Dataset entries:
★ ★ ★

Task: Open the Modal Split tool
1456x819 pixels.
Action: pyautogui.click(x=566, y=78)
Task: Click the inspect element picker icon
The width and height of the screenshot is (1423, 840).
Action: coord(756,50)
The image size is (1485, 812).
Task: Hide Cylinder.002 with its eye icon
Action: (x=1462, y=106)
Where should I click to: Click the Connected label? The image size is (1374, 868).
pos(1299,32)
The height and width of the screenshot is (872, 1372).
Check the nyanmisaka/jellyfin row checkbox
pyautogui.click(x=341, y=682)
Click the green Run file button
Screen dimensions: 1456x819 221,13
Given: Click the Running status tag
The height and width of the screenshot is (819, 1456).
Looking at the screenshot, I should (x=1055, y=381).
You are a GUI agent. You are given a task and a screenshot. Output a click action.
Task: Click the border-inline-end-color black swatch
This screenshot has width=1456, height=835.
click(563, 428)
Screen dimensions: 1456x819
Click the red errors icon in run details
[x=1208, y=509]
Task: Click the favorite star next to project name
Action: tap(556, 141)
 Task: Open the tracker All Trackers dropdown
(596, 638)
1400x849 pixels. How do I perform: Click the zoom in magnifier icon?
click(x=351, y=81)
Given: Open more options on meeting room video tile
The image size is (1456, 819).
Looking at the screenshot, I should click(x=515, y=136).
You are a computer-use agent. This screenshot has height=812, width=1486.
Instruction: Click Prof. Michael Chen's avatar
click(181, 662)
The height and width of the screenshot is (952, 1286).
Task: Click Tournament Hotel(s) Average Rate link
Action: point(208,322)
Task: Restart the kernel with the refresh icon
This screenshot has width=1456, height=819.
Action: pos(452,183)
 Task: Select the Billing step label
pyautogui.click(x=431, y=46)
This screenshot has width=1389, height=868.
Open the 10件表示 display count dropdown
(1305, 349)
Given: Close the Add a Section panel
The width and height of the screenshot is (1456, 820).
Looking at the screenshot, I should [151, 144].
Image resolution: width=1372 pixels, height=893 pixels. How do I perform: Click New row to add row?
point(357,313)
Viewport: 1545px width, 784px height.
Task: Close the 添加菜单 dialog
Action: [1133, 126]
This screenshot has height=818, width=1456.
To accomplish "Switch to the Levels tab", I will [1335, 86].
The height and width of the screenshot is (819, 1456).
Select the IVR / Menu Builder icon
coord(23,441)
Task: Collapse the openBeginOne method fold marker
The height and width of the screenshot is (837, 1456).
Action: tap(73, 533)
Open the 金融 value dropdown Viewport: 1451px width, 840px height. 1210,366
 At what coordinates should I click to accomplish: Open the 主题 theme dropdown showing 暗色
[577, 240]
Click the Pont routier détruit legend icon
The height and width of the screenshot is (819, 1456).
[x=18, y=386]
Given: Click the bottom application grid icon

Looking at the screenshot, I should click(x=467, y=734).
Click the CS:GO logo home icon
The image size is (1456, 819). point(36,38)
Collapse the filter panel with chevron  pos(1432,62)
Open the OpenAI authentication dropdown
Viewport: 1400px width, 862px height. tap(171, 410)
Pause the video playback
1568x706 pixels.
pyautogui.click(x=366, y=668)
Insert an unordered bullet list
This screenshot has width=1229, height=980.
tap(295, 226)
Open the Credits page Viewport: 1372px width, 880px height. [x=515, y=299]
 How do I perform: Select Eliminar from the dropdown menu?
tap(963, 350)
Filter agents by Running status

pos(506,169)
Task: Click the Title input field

★ ★ ★

▶ _About this task_: Repeat exactly the lines from the first line of the records above through the line containing "Task: Restart the", both included, and nothing else.

▶ _Result of the exercise_:
Task: Open the Modal Split tool
1456x819 pixels.
Action: pyautogui.click(x=566, y=78)
Task: Click the inspect element picker icon
The width and height of the screenshot is (1423, 840).
Action: coord(756,50)
The image size is (1485, 812).
Task: Hide Cylinder.002 with its eye icon
Action: (x=1462, y=106)
Where should I click to: Click the Connected label? The image size is (1374, 868).
pos(1299,32)
The height and width of the screenshot is (872, 1372).
Check the nyanmisaka/jellyfin row checkbox
pyautogui.click(x=341, y=682)
Click the green Run file button
Screen dimensions: 1456x819 221,13
Given: Click the Running status tag
The height and width of the screenshot is (819, 1456).
Looking at the screenshot, I should (x=1055, y=381).
You are a GUI agent. You are given a task and a screenshot. Output a click action.
Task: Click the border-inline-end-color black swatch
This screenshot has width=1456, height=835.
click(563, 428)
Screen dimensions: 1456x819
Click the red errors icon in run details
[x=1208, y=509]
Task: Click the favorite star next to project name
Action: tap(556, 141)
 Task: Open the tracker All Trackers dropdown
(596, 638)
1400x849 pixels. How do I perform: Click the zoom in magnifier icon?
click(x=351, y=81)
Given: Open more options on meeting room video tile
The image size is (1456, 819).
Looking at the screenshot, I should click(x=515, y=136).
You are a computer-use agent. This screenshot has height=812, width=1486.
Instruction: Click Prof. Michael Chen's avatar
click(181, 662)
The height and width of the screenshot is (952, 1286).
Task: Click Tournament Hotel(s) Average Rate link
Action: point(208,322)
Task: Restart the kernel with the refresh icon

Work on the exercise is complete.